SELECT * FROM vehicleTable WHERE model LIKE "%Silverado%";

For this query, predicate pushdown will be bypassed and all filtering will be performed on the client side. This is because the predicate employs the LIKE operator, which is not currently eligible for predicate pushdown.

Note that the initial two example queries that were presented both result in the whole predicate being pushed and all filtering being performed on the backend. Whereas the third example query results in no predicate pushdown and all filtering being performed on the client side.

This does not mean that predicate pushdown will always be handled in such an all-or-nothing manner. On the contrary, for many queries, only part of the predicate will be pushed to the database to produce initial filtered results, which are then further filtered on the client side using the remaining - residual - part of the predicate.

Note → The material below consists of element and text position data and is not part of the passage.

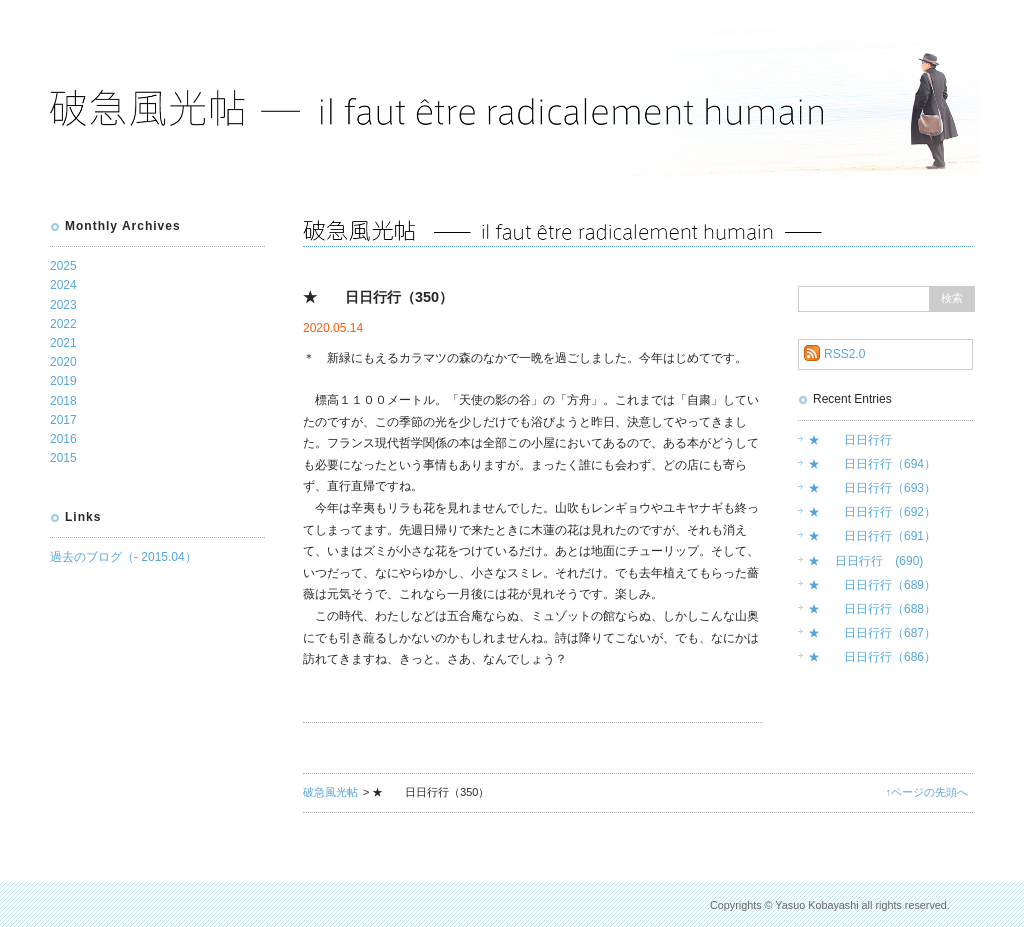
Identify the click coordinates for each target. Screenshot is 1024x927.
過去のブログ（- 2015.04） (123, 557)
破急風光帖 (330, 792)
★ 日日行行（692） (872, 512)
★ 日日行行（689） (872, 585)
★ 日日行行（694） (872, 464)
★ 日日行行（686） (872, 657)
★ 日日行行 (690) (865, 561)
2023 (63, 305)
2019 (63, 381)
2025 (63, 266)
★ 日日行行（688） (872, 609)
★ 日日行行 (850, 440)
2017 (63, 420)
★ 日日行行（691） (872, 536)
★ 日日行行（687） (872, 633)
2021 (63, 343)
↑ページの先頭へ (927, 792)
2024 (63, 285)
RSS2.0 (844, 354)
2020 (63, 362)
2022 (63, 324)
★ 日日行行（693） (872, 488)
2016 (63, 439)
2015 (63, 458)
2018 (63, 401)
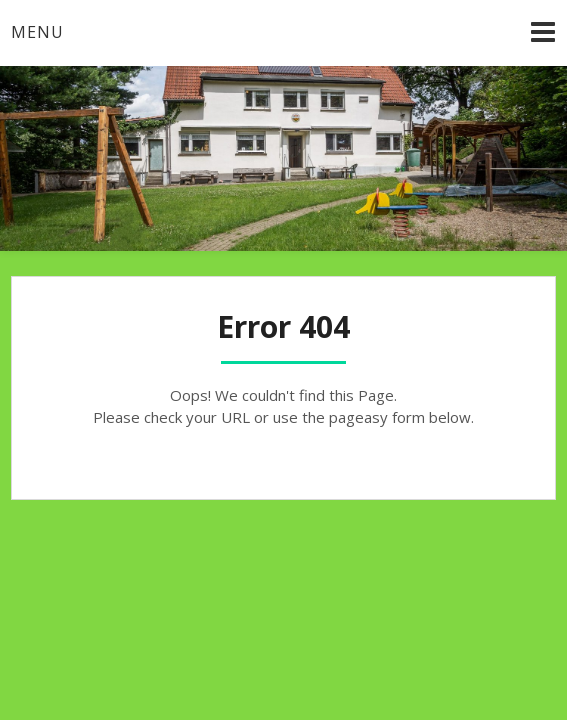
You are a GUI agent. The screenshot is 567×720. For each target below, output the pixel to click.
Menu (37, 32)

For example, consider a query that wishes to find each '4WheelDrive' vehicle in the database that is 'blue', 'red', or 'yellow', and has a model name that begins with the letter 'E' (that is, Equinox, Expedition, Explorer, etc.). Such a query would look like the following:

SELECT * FROM vehicleTable WHERE \
    class = '4WheelDrive' AND \
    color IN ('blue','red','yellow') AND \
    model LIKE '%E%';

Based on the criteria presented in the next section, the only component of the query's predicate that cannot be pushed to the backend is the component that employs the LIKE operator (model LIKE '%E%'), whereas all other components in the query are eligible to be pushed. Thus, when executing the given query, the part of the predicate consisting of the components "class = '4WheelDrive' AND color IN ('blue', 'red', 'yellow')" will be pushed to the backend, producing rows referencing all four wheel drive vehicles that are blue, red, or yellow; after which the client will apply the residual predicate (model LIKE '%E%') to the results from the backend, to select and return only those rows with model name including an uppercase 'E'.